In a shocking example of what can happen when a plastic surgeon's credentials are not authentic, a Florida woman, Oneal Ron Morris, allegedly offered low-cost, in-house operations for buttock, cheek, and lip enhancements to "clients" in Florida. She then injected her "patients" with a mixture of cement, flat tire sealant, and Super Glue. She is facing manslaughter charges after one of her victims died from a Fix-a-Flat injection.
Morris, who is transgendered, used the mixture on herself for buttock and hip enhancement. Now under investigation by authorities, her victims are coming forward to aid authorities in gathering evidence. Morris was assisted with the so-called surgeries by an accomplice, who has also been arrested on charges of bodily harm and practicing medicine without a license.

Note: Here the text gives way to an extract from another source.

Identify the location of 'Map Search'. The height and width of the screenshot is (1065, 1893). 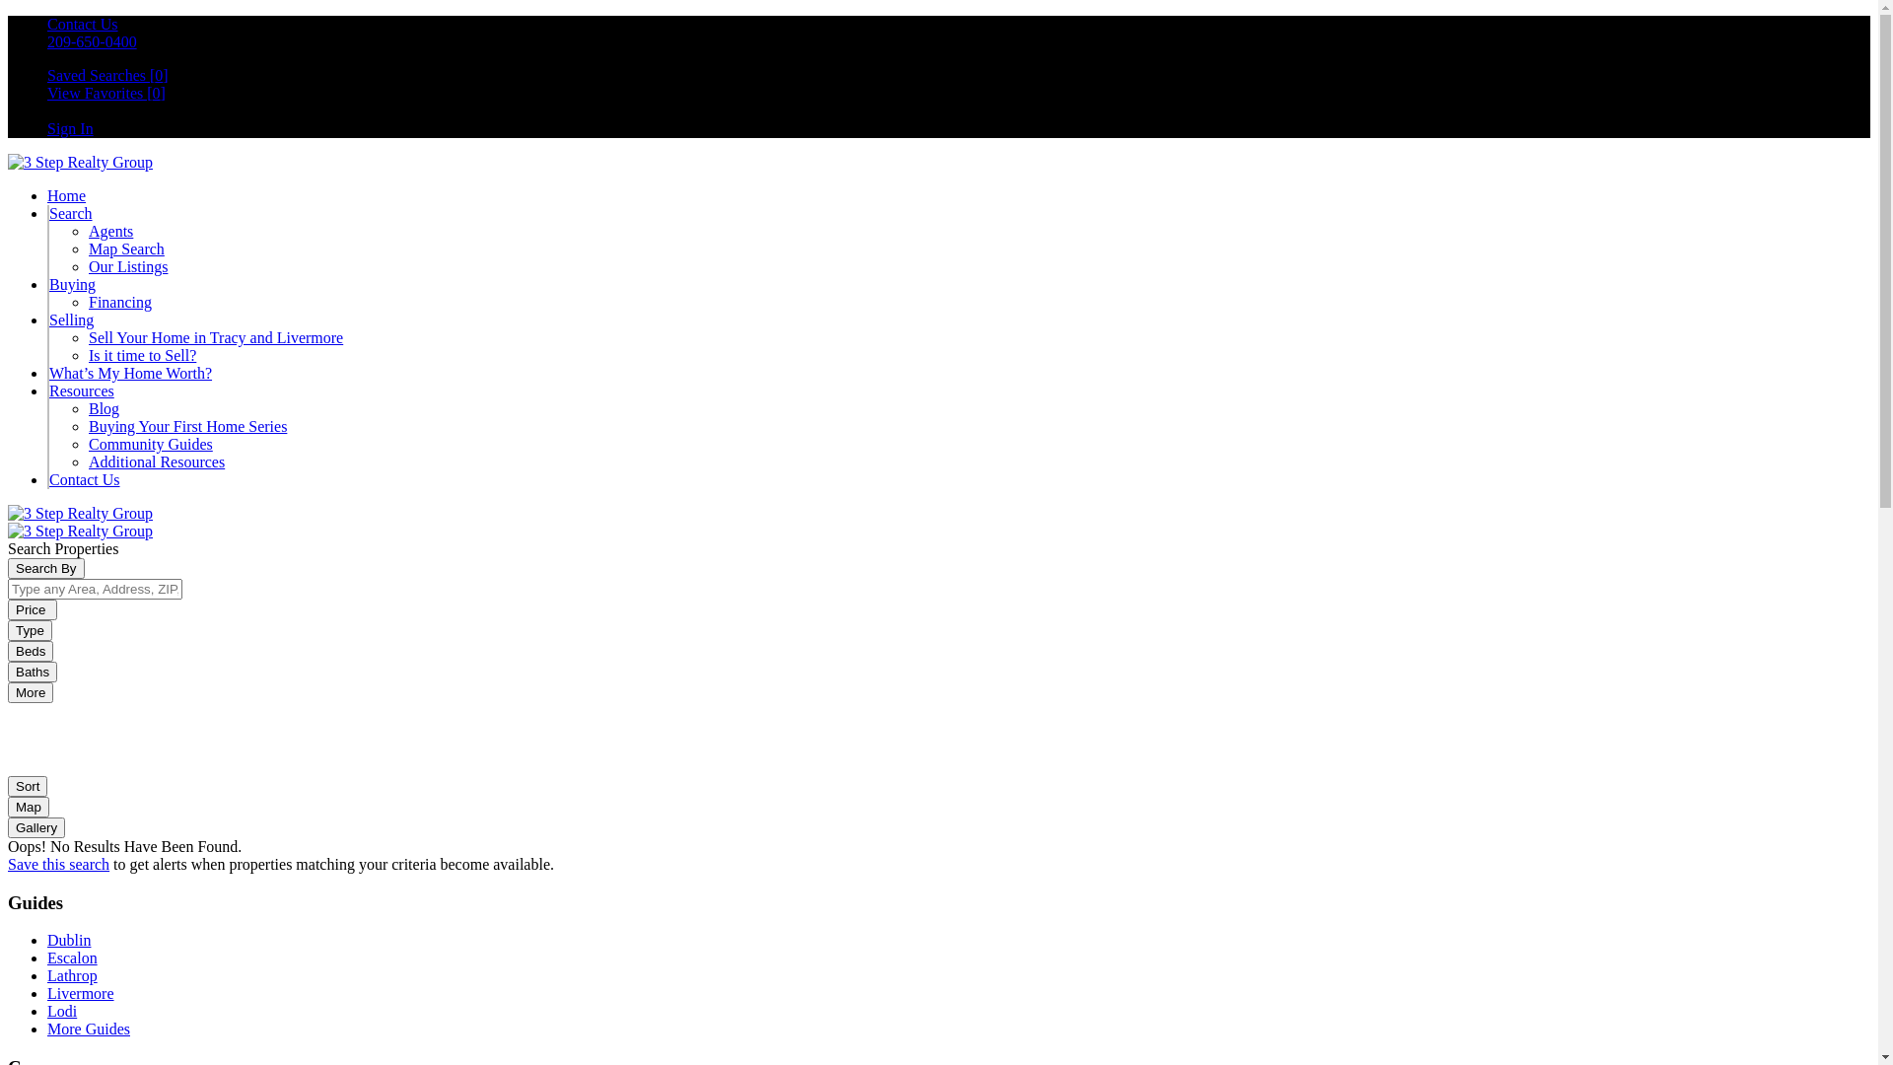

The procedures were primarily performed within the transgender community and conducted in private homes and hotel rooms in south Florida. After a woman was hospitalized with a bacterial infection and pneumonia following a series of injections, health investigators became aware of Morris' activities.
Many of the victims of this scam have been forced to seek expensive reconstructive surgeries to reverse the damage of the injections, but still face a life with deformed features. The investigation is ongoing to determine the extent of the crime and the number of people involved.
The lure Morris used was the low cost of the procedures. The horrific nature of this case, while extreme, highlights the absolute necessity to ensure that any cosmetic procedure is being performed by a qualified physician who is board certified in the procedure in question. Only in those circumstances can a successful and safe outcome be guaranteed.